Scan the following data for lines with "View" and state how many there are, as a number only.

[Saved entries]
::::

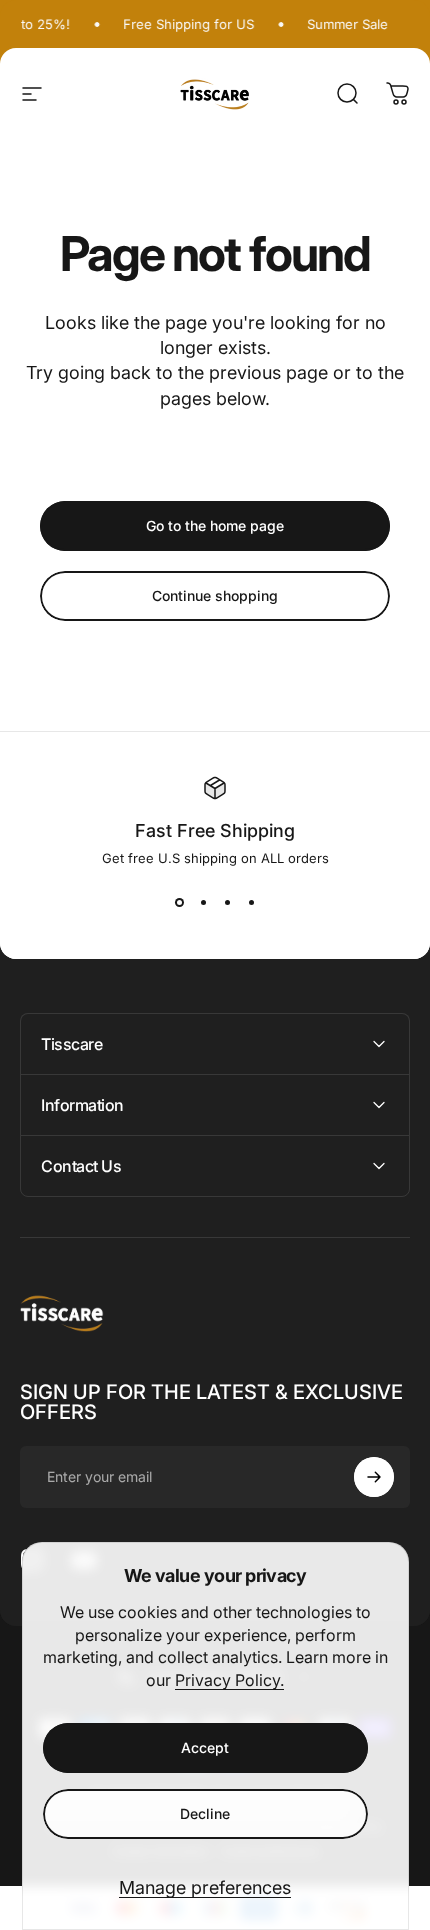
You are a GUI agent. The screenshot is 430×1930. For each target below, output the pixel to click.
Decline (205, 1813)
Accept (205, 1747)
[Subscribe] (374, 1477)
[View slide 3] (227, 902)
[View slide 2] (203, 902)
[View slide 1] (179, 902)
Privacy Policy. (229, 1680)
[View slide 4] (251, 902)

::::

** Answer area **
4